Обязательные задания
1/ Кто, согласно тексту о «холодном барокко», является признанным лидером этого направления?
2/ Отредактируйте в тексте о «холодном барокко» всё, начиная со слов «Предупреждая возможные вопросы» и заканчивая словами «визуальными сигналами среде.», подставив «актуальное искусство» вместо «современное искусство».

Приведенный текст
=-=-=

Предупреждая возможные вопросы относительно соединения в формуле «холодное барокко» противоположных начал, Барилли поясняет: в самом деле, понятие «барокко» всегда ассоциировалось не только с усложненностью, гиперболизмом, но и с чем-то «горячим» (бурное изъявление эмоций) и органичным (диалог человека с природой). Однако современное искусство как бы переносит барочную чрезмерность и избыточность в рефлексию по поводу «урбанистической, искусственной, технологической» цивилизации [16, с. 264] . Его основная проблема — поиск собственного места в этой плотной, загроможденной вещами, перегруженной визуальными сигналами среде.

Признанный лидер «холодного барокко» — Джефф Кунс (США), которого Барилли считает «фигурой эмблематической». Скульптура Кунса «Джефф и Илона, сделано на небеси» — провокационная, рассчитанная на скандальный успех. Именно такой успех она и снискала. «Молодой человек, абсолютно голый и со столь же неприкрытым выражением лица, удобно расположился на пергидролевой блондинке, чьи шлепанцы на высоких каблучках и скупые детали интимного туалета создают необходимые профессиональные акценты; уютным ложем паре служат извивы гигантского дракона или какого-то ползучего гада» [12] . Эпатирующий момент заключается прежде всего в том, что во время экспонирования произведения оба персонажа — сам автор и его подруга Илона Сталлер по прозвищу Чиччолина (бывшая порнозвезда, а ныне — член Итальянского парламента) «во плоти разгуливают по Венеции как люди, которым нечего скрывать от окружающих» (Там же).

Джефф Кунс пользуется славой «нового Уорхола». Работая в русле поп-арта, он своеобразно моделирует массовое эстетическое сознание. Критики усматривают здесь попытку избавиться от власти китча путем гипертрофированного воспроизведения китчевых моделей. «Неопорн» — очередной шаг в том же направлении. «Охлажденность» позиции художника, как уверяет Барилли, вне подозрений. Не будучи сторонником крайне жестких, «асептических» средств борьбы с «цвето-образным пресыщением» предшествующего периода, Кунс, тем не менее не ратует за возвращение к «рукотворным ценностям», предпочитая мир реди-мейд, «достаточно богатый, чтобы удовлетворить все наши потребности». Не стоит игнорировать и его эмоциональные аспекты, пусть, даже если речь идет об «эмоциях абсолютно дурного вкуса». Китч неизбежен, и освободиться от него можно только ассимилируя, абсорбируя, поглощая его «во все больших дозах» [16, с. 263] . По-видимому, согласно этой логике, и горячность вовлеченности, и холод отталкивания равно неприемлемы. Остается работа в режиме умеренных температур или (если вернуться к апокалиптическим ассоциациям) «теплохладность» растворения...

=-=-=

Предоставленный материал
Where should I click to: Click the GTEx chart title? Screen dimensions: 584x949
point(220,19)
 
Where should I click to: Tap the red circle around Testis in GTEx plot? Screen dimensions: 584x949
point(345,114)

=-=-=

Ответы ниже
1/ Джефф Кунс (США).

2/
Предупреждая возможные вопросы относительно соединения в формуле «холодное барокко» противоположных начал, Барилли поясняет: в самом деле, понятие «барокко» всегда ассоциировалось не только с усложненностью, гиперболизмом, но и с чем-то «горячим» (бурное изъявление эмоций) и органичным (диалог человека с природой). Однако актуальное искусство как бы переносит барочную чрезмерность и избыточность в рефлексию по поводу «урбанистической, искусственной, технологической» цивилизации [16, с. 264] . Его основная проблема — поиск собственного места в этой плотной, загроможденной вещами, перегруженной визуальными сигналами среде.